L’inégalité créée et maintenue par le chômage diffère donc des autres inégalités comme le racisme et le sexisme. Par exemple, personne ne dit que nous avons besoin d’une certaine dose de racisme ou de sexisme pour faire marcher l’économie. Au contraire. La plupart des économistes du libre-échange pensent que la discrimination est mauvaise éthiquement parlant, mais depuis que le collègue de Friedman, Gary Becker, a écrit The Economics of Discrimination, ils savent même que c’est mauvais pour le profit. Les employeurs qui n’engagent pas de travailleurs noirs ne font que renforcer le pouvoir de négociation des travailleurs blancs ; ils réduisent la concurrence des travailleurs entre eux. Contrairement au racisme, cependant, une juste quantité de chômage est bonne pour le profit. En effet, c’est bon pour le capitalisme lui-même.

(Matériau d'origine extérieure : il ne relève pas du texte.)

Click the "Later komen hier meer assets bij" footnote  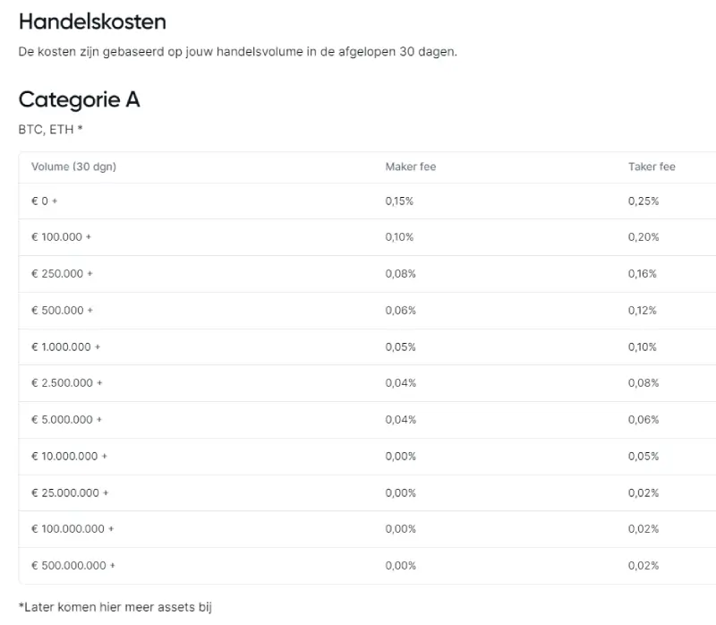coord(115,607)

C’est ainsi que l’inégalité apportée par le chômage est, dans une économie capitaliste, une inégalité utile, et le problème de notre attitude envers les chômeurs (contrairement au problème de notre attitude envers les victimes du racisme ou du sexisme ou de toute autre discrimination) est à la fois compliqué et hors sujet. C’est compliqué parce que, plus nous nous voyons comme des membres de la classe ouvrière, plus notre empathie envers les chômeurs (qui n’ont pas de salaire) se mélange à du ressentiment (parce qu’ils n’ont pas de salaire, nous avons des salaires plus bas). C’est hors sujet parce que notre ressenti vis-à-vis des chômeurs ne change rien quant au fait qu’il y ait du chômage. C’est bon pour le capitalisme, que cela nous plaise ou pas.
Voilà pourquoi cet essai s’intitule « La beauté d’un problème social ». C’est une façon d’évoquer la remarque de Brecht à propos de la scène du « Chant de la grande capitulation » dans Mère Courage et ses enfants. À ses yeux, cette scène serait « un désastre » « si l’actrice qui incarne Mère Courage invite l’audience à s’identifier à elle » parce que le « spectateur » sera privé de l’opportunité « de ressentir la beauté et l’attrait d’un problème social1 ». Dans cette perspective, si nous pensons que ce qui est important dans notre relation avec les chômeurs c’est notre capacité à ressentir leur douleur, alors nous n’avons rien compris. Et si nous pensons que l’art politique doit nous permettre de nous identifier plutôt que de nous offrir quelque chose de « beau », nous n’avons toujours rien compris. Au lieu de cela, ressentir la beauté du problème c’est justement ne pas ressentir de compassion pour ceux qui souffrent à cause de ce problème ; il s’agit plutôt de comprendre le problème comme structure.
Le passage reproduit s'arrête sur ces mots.